[omniORB] Canceling a blocking function

Tres Seaver tseaver@palladion.com
Mon, 03 Apr 2000 15:16:09 -0500


Han Kiliccote wrote:
> 
> Thanks for your suggestion, however see below.
> 
> -----Original Message-----
> From: Tres Seaver <tseaver@palladion.com>
> To: Han Kiliccote <kiliccote@cmu.edu>
> Cc: omniorb-list@uk.research.att.com <omniorb-list@uk.research.att.com>
> Date: Sunday, April 02, 2000 3:16 PM
> Subject: Re: [omniORB] Canceling a blocking function
> 
> >Han Kiliccote wrote:
> >>
> >> At Carnegie Mellon University, we are developing a prototype for a
> >> distributed system that contains a very large number of servers (e.g.,
> >> 100000servers). In this prototype, we need to send a request to a large
> >> subset of these servers (e.g., 100).
> >>
> >> Currently we have a loop that uses a thread pool to attach a thread to a
> >> server and each thread calls a function in a different server.
> >>
> >> When a percentage (e.g., 50) of these functions return, we would like to
> >> cancel the operation in the remaining threads which are blocking either
> >> because the servers are down/faulty or just about to complete but not yet
> >> completed.
> >>
> >> Currently we don't know how to do this. In each remaining thread, there
> is a
> >> call
> >>
> >> server[i]-> do_function(argument) // blocked (no reply yet)
> >>
> >> How can we unblock this? We don't want to wait  more than 10sec for these
> >> functions to timeout because since the overall function is deemed
> completed,
> >> there will be another request soon and this would cause a very large
> number
> >> threads to exist in the system at any given point. We dont want to lower
> the
> >> timeout to anything to less than 10sec because this would cause an early
> >> abort in some cases.
> >>
> >> Your advice and help are greatly appreciated.
> >>
> >> P.S. Shall we switch to one-way functions?
> >
> >Consider very carefully using something like CosEvents/CosNotifications
> >to manage the NxM communications you need here.  One way to handle your
> >scenario:
> >
> > 1.  Create a notification channel within your "master" server (or in
> >     a separate server, perhaps for scalability).
> >
> 
> I should have been clearer about the research. Our goal is to remove any
> central server from the system (or replace each server with a randomly
> chosen a large set of servers). Each client acts like a mini-server. Master
> or monolithic servers are something we are trying to replace. The goal of
> the research is to show that we can create a large system and still not have
> any single point of failure dues to centralized servers.

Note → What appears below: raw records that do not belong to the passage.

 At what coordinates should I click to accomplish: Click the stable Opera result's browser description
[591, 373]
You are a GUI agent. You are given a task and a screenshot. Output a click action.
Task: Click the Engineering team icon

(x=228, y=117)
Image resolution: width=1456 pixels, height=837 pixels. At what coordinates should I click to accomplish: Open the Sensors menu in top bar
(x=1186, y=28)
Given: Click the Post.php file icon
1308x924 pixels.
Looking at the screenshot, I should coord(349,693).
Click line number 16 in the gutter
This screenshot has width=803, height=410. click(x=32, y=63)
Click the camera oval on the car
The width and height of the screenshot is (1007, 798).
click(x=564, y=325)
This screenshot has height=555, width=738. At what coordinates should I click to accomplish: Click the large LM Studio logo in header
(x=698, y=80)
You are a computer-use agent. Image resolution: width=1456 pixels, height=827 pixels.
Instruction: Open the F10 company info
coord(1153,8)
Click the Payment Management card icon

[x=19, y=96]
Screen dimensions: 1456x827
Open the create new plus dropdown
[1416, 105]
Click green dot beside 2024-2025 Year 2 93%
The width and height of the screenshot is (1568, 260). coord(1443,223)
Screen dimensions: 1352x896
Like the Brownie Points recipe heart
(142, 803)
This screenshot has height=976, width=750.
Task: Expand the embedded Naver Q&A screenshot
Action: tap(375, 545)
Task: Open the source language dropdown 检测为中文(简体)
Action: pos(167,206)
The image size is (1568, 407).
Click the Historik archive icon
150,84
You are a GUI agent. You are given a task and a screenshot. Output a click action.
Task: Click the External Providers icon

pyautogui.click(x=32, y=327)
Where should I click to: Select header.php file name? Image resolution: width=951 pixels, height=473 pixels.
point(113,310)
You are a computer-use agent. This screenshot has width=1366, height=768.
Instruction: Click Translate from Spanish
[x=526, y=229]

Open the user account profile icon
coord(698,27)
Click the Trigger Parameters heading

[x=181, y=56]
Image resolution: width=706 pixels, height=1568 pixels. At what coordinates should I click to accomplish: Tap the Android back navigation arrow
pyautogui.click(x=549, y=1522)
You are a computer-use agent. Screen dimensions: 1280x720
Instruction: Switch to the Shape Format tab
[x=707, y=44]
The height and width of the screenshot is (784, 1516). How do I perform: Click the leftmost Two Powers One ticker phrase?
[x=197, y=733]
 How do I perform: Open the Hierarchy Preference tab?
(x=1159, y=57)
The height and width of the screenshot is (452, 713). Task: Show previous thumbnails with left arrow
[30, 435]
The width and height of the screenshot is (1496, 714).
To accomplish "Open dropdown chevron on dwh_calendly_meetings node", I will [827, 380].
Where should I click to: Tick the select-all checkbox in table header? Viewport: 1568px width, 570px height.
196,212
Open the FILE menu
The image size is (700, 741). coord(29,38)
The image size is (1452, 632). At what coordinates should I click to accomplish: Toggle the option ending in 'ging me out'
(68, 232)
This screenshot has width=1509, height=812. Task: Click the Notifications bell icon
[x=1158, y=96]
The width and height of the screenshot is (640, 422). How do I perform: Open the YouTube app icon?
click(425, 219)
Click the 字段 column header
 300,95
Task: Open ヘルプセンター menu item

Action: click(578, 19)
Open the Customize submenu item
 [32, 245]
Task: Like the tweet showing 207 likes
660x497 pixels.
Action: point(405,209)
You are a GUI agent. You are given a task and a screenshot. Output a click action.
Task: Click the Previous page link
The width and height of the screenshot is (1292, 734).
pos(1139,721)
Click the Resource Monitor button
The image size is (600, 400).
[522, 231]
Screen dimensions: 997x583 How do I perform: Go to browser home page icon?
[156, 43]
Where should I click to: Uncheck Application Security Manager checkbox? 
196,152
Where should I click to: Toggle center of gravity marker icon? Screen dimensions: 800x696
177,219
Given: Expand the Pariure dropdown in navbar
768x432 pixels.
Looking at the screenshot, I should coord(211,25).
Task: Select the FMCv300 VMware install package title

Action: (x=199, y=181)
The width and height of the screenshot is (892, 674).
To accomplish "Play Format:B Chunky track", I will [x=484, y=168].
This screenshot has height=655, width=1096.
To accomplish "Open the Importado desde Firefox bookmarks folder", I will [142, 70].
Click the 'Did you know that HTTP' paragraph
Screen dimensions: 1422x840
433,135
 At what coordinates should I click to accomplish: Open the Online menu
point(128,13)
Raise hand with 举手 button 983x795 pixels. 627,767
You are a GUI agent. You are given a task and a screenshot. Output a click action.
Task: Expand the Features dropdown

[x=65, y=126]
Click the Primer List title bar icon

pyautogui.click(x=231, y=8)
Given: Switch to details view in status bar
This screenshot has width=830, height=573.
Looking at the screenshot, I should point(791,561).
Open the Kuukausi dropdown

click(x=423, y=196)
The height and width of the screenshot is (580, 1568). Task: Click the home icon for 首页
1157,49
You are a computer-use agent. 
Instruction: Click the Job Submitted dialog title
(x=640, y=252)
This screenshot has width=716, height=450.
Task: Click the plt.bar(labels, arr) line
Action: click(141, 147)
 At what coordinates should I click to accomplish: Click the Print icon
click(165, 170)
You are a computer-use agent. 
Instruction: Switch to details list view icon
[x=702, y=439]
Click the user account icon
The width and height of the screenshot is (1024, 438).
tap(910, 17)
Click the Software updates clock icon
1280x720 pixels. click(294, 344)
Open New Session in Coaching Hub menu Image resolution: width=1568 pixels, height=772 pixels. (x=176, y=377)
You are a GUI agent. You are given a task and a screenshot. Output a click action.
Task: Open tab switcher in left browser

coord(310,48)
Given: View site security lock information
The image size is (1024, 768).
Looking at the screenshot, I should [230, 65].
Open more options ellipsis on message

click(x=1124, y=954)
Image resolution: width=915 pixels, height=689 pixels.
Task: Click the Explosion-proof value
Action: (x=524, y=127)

CosNotification and CosEvents servers can be federated, to provide for redunancy
(and other benefits), while still insulating clients and servers (consumers and
suppliers) from each other.  Your requirement essentially mandates that _each_
client have knowledge of the entire system, with all the attendant complexity
that involves.  If there is any possibility of heterogeneity among the clients
(different hardware/OS/GUI/anything), you now have to port that complexity to
each combination.  I don't buy this as increasing scalability in the least.

As Dijkstra (I think) noted, you can't remove essential complexity from a
system, but only that which is accidental;  the essential stuff just gets moved
around.

> 
> > 2.  Create another channel on which to broadcast requests from the
> >     requests from master to slave servers.
> >
> > 2.  In each slave server, subscribe a pull consumer to the "request"
> >     channel.  One thread loops as follows:
> >
> >       - pull new request from the requst channel & enqueue them
> >
> >       - pull cancellations from the request channel and mark their
> >         requests.
> >
> >     Another thread pulls requests from the queue, processing each one
> >     while checking at intervals to see if it has been cancelled.  On
> >     completion, the processing thread pushes the result to the "result"
> >     channel.
> >
> >     This server could perhaps be single-threaded, since you have to
> >     break the "work" up into segmentes to allow checking for
> >     cancellation.
> >
> > 2.  From the master server, BEFORE broadcasting your requests,
> >     register a pull consumer on the "results" channel, using a filter
> >     for the request ID you  are about to broadcast.
> >
> > 3.  On the master server, push the request onto the "request" channel.
> >     Repeatedly pull results from the channel until reaching your
> >     desired threshhold.  Unsubscribe from the channel (results not
> >     yet received will go into the bit bucket).  Broadcast a cancel
> >     on the current request.
> >
> >One-ways won't help a whole lot here, unless the request-processing time
> >is very small.  The new asynchronous message invocation (AMI) spec might
> >help, but I imagine that you are truly CPU bound here (else why 10E5
> >servers), so the network latency is likely not a big problem.  The
> >"scatter-gather" solution I proposed has the advantage of decoupling the
> >master and the slaves, which becomes especially critical for issues
> >involving large numbers of peers (yours is the largest number I have ever
> >seen seriously proposed!)
> >
> 
> Actually (at our current implementation) we are network bound. Each request
> takes 0.1ms to complete and 4ms is vasted on the network.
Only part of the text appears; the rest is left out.